START Data extract

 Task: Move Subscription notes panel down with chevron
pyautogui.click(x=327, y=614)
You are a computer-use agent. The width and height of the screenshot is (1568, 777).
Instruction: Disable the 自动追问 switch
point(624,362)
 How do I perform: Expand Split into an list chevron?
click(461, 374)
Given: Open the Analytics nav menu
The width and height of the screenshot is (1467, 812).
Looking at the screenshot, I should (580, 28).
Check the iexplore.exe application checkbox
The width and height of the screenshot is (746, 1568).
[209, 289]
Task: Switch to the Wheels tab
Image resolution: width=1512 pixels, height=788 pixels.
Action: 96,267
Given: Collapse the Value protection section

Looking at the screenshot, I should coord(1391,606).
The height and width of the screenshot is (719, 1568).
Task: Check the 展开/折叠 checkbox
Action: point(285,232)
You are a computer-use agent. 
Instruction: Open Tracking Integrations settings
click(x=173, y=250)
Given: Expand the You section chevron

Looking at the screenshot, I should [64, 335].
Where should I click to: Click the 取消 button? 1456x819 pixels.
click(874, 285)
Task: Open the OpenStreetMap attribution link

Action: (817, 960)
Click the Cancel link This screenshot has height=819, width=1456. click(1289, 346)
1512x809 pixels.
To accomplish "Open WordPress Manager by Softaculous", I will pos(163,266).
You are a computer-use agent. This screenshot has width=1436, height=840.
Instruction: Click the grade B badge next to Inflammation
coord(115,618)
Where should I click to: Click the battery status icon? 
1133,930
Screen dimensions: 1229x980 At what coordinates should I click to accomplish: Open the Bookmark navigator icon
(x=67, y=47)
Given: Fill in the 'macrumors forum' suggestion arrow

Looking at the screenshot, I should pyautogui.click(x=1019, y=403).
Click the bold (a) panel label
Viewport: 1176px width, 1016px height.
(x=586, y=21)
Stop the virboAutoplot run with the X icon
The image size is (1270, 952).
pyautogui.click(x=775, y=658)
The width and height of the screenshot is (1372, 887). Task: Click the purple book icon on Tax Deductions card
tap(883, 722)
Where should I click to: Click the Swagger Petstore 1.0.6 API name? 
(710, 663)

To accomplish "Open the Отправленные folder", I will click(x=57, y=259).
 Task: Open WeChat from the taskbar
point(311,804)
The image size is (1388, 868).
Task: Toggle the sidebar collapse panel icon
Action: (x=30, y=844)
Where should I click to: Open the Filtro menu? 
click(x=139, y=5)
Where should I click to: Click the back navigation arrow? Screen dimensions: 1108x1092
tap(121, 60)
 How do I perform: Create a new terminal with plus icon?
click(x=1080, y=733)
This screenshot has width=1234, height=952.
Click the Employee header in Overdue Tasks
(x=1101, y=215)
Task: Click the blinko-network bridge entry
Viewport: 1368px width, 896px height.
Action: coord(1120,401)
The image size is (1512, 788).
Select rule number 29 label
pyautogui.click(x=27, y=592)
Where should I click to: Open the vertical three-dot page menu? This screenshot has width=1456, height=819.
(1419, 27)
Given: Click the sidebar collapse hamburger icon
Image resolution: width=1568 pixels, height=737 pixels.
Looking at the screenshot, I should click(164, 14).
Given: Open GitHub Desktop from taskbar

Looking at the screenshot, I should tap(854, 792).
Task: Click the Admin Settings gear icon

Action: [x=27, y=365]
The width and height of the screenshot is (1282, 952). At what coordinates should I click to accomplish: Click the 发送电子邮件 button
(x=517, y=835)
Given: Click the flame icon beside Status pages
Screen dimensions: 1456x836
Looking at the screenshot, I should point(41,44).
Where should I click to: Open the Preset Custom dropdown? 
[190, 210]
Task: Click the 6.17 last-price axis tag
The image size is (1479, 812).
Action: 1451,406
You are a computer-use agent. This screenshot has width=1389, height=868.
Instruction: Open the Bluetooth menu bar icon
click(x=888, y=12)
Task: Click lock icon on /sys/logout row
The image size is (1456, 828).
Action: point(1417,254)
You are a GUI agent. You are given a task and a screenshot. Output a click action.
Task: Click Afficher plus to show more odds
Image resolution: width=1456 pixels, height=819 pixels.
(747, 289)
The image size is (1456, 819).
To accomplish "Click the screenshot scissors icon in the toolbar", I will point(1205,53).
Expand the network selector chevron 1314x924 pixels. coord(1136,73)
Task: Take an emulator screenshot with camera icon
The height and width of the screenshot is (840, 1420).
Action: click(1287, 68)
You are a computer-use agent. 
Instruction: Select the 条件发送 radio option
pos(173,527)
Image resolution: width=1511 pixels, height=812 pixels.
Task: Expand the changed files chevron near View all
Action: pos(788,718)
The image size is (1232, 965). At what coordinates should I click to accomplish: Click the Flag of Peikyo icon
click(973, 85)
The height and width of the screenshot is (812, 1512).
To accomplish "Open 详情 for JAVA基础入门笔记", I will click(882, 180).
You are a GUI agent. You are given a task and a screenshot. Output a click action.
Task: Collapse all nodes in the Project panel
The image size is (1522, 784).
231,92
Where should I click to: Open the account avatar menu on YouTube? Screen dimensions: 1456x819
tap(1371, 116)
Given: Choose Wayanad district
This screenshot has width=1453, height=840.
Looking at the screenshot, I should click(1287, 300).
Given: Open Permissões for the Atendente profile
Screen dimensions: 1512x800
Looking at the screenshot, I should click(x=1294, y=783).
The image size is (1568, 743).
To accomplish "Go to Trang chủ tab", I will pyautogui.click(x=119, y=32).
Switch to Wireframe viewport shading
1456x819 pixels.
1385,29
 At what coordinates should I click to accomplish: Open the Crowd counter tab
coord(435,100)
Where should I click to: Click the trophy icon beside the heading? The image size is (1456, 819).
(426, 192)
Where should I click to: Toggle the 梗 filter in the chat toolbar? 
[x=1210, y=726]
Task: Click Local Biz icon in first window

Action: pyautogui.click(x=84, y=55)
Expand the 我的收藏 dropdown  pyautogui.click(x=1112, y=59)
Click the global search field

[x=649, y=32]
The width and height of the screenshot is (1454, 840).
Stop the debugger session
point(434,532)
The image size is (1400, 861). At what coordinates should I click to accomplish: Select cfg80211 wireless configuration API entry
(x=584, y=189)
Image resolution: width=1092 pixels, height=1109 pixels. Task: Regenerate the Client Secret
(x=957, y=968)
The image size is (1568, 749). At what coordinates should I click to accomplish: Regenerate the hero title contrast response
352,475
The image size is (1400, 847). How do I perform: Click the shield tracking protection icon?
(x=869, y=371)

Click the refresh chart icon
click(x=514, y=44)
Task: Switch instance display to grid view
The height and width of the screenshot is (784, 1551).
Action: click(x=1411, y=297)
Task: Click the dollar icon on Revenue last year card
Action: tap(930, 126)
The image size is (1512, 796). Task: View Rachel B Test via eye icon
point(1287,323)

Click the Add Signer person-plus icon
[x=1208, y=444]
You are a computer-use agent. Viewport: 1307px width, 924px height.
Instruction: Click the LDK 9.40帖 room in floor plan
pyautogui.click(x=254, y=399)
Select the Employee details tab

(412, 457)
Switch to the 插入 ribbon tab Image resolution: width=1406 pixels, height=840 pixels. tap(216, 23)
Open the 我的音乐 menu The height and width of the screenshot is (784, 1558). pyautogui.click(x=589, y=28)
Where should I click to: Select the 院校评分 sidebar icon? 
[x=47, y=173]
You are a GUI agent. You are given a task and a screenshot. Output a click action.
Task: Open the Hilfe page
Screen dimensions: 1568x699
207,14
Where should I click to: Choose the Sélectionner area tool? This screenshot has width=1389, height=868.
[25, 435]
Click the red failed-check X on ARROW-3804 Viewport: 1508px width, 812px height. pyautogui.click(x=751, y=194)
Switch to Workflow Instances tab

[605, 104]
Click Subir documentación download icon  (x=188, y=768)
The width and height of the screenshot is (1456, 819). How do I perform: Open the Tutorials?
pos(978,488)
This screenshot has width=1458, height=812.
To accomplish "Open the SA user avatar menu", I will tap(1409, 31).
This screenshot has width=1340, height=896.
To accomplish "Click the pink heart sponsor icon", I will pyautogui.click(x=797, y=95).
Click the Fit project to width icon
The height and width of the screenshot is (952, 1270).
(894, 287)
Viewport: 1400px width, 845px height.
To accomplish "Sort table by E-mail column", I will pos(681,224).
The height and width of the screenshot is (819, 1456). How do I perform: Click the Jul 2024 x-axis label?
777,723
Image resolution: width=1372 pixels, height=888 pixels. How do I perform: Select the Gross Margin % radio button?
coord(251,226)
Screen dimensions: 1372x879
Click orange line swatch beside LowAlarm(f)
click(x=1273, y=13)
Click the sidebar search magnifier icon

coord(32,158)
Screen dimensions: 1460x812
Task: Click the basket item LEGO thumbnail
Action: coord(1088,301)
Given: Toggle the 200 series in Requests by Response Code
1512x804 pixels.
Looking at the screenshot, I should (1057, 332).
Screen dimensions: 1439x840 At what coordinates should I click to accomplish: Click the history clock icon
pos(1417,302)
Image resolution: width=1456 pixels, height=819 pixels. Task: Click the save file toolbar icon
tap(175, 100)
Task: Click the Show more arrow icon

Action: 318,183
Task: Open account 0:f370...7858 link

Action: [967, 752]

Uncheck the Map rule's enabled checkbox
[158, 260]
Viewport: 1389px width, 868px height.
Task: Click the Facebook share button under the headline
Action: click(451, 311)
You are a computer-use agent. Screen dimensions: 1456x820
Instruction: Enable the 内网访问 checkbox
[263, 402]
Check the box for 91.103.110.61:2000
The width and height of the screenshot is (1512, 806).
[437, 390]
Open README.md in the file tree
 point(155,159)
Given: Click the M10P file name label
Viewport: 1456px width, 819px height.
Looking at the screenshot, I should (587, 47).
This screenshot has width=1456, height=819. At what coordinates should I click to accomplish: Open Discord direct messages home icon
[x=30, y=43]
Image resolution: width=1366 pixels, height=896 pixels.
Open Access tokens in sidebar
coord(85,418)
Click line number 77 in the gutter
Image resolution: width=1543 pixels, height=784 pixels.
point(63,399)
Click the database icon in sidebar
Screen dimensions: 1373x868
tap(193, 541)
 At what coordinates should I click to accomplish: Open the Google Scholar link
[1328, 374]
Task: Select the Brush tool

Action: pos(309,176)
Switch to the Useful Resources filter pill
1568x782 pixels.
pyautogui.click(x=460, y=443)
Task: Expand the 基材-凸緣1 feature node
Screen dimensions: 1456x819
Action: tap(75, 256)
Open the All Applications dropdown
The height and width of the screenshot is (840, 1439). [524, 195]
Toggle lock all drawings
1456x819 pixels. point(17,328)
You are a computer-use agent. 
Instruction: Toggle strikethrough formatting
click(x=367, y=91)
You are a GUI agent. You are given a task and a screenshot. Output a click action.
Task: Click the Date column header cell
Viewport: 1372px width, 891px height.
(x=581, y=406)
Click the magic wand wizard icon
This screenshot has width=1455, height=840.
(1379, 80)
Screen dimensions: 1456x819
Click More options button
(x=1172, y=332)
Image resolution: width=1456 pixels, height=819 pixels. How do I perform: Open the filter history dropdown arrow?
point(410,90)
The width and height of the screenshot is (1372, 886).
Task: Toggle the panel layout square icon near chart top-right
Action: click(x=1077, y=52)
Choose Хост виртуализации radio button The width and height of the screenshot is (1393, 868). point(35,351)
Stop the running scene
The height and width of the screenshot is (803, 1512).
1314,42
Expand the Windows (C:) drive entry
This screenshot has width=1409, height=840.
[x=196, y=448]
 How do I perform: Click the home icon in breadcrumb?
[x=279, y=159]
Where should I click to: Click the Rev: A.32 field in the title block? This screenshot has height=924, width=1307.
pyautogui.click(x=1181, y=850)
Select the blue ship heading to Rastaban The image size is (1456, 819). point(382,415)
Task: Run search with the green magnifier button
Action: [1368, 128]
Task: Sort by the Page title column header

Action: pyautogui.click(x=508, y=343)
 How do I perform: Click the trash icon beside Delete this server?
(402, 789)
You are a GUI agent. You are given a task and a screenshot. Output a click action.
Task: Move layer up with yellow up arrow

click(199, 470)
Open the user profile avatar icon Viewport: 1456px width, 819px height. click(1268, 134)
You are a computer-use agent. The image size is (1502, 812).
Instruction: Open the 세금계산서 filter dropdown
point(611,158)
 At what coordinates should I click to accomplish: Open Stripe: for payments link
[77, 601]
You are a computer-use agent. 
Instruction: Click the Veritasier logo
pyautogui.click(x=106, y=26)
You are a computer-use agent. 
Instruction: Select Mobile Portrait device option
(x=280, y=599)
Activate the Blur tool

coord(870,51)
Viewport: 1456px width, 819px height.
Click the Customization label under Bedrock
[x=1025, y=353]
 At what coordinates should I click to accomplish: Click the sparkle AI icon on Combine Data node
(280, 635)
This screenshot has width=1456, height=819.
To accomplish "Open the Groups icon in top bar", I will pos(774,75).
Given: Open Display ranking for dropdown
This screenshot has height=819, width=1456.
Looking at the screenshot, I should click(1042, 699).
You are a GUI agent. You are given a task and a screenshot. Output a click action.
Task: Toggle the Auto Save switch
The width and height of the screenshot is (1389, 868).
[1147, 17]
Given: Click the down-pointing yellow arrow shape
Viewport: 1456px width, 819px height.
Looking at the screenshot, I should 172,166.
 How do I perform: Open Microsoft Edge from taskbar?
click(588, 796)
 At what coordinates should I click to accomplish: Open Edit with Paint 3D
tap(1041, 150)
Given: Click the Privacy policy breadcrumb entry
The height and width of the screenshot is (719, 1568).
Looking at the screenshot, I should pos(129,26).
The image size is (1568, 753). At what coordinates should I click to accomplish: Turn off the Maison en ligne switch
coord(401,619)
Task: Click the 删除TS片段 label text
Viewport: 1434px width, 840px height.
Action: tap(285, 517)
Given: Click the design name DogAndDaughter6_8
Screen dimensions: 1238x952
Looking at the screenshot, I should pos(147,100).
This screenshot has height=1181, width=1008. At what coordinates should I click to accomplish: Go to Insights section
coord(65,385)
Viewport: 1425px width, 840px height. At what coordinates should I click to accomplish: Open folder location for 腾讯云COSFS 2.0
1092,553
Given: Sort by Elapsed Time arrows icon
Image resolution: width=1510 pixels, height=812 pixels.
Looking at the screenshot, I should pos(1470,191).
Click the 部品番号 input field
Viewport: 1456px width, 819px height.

END Data extract

» **What to produce**: In the entries above, restate word for word the lines between the one holding "Screen dimensions: 1456x836" and the one holding "The image size is (1568, 743).", inclusive, and nothing besides.

» **Task answer**:
Screen dimensions: 1456x836
Looking at the screenshot, I should point(41,44).
Where should I click to: Open the Preset Custom dropdown? 
[190, 210]
Task: Click the 6.17 last-price axis tag
The image size is (1479, 812).
Action: 1451,406
You are a computer-use agent. This screenshot has width=1389, height=868.
Instruction: Open the Bluetooth menu bar icon
click(x=888, y=12)
Task: Click lock icon on /sys/logout row
The image size is (1456, 828).
Action: point(1417,254)
You are a GUI agent. You are given a task and a screenshot. Output a click action.
Task: Click Afficher plus to show more odds
Image resolution: width=1456 pixels, height=819 pixels.
(747, 289)
The image size is (1456, 819).
To accomplish "Click the screenshot scissors icon in the toolbar", I will point(1205,53).
Expand the network selector chevron 1314x924 pixels. coord(1136,73)
Task: Take an emulator screenshot with camera icon
The height and width of the screenshot is (840, 1420).
Action: click(1287, 68)
You are a computer-use agent. 
Instruction: Select the 条件发送 radio option
pos(173,527)
Image resolution: width=1511 pixels, height=812 pixels.
Task: Expand the changed files chevron near View all
Action: pos(788,718)
The image size is (1232, 965). At what coordinates should I click to accomplish: Click the Flag of Peikyo icon
click(973, 85)
The height and width of the screenshot is (812, 1512).
To accomplish "Open 详情 for JAVA基础入门笔记", I will click(882, 180).
You are a GUI agent. You are given a task and a screenshot. Output a click action.
Task: Collapse all nodes in the Project panel
The image size is (1522, 784).
231,92
Where should I click to: Open the account avatar menu on YouTube? Screen dimensions: 1456x819
tap(1371, 116)
Given: Choose Wayanad district
This screenshot has width=1453, height=840.
Looking at the screenshot, I should click(1287, 300).
Given: Open Permissões for the Atendente profile
Screen dimensions: 1512x800
Looking at the screenshot, I should click(x=1294, y=783).
The image size is (1568, 743).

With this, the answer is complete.